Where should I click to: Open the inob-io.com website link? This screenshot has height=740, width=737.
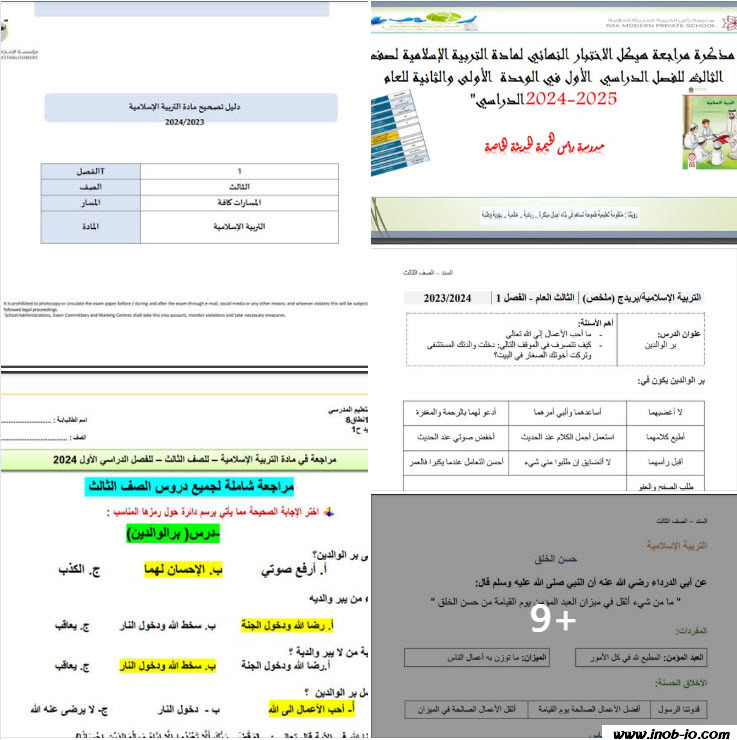(x=670, y=732)

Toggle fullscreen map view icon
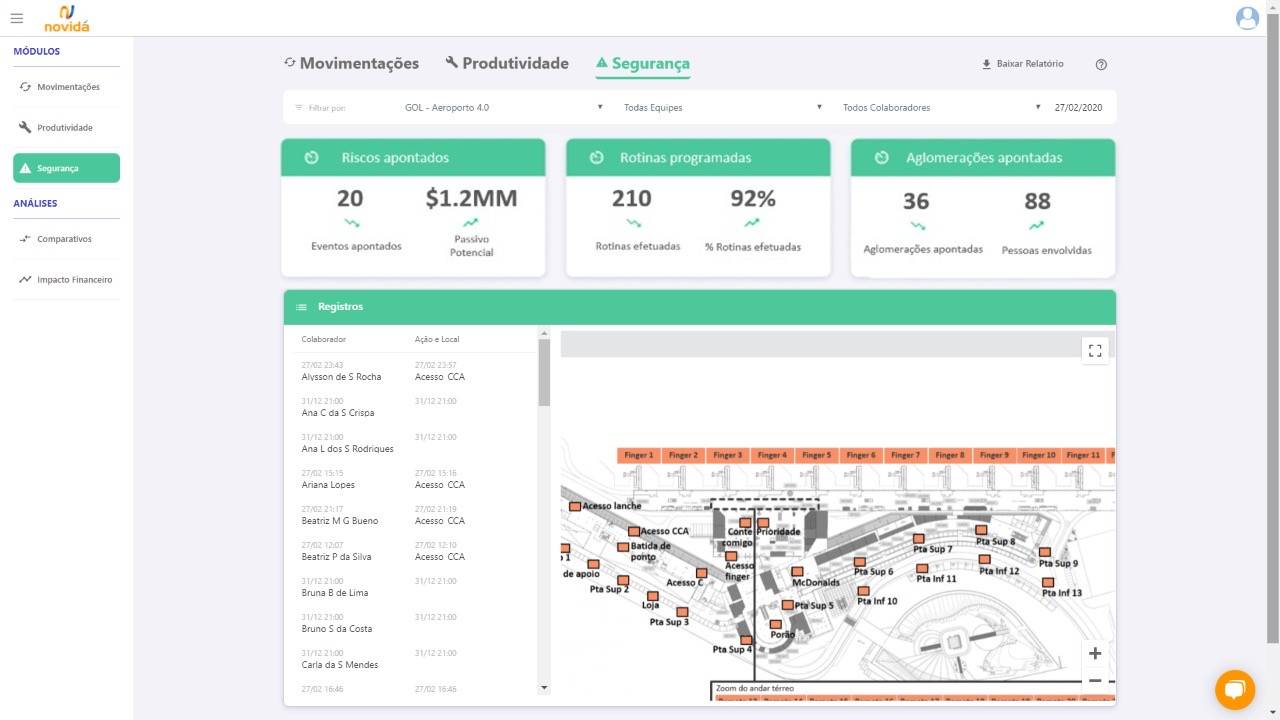point(1095,350)
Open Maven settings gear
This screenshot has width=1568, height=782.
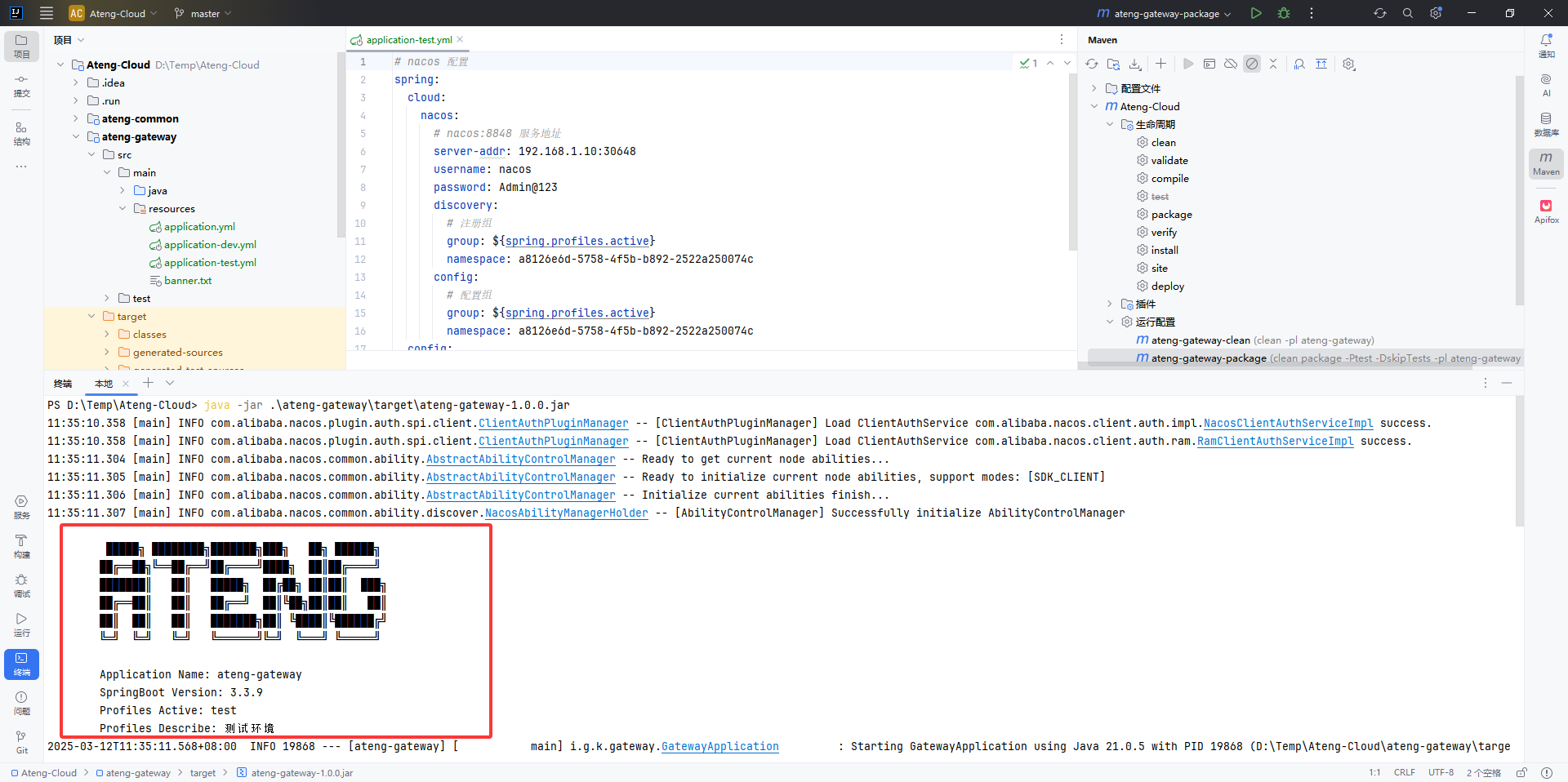click(1349, 64)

| The problem |
An exact copy of the records above is needed, with the pictures removed.

| Written response |
Where should I click to: Open the inob-io.com website link? This screenshot has height=740, width=737.
(x=670, y=732)

Toggle fullscreen map view icon
point(1095,350)
Open Maven settings gear
This screenshot has width=1568, height=782.
click(1349, 64)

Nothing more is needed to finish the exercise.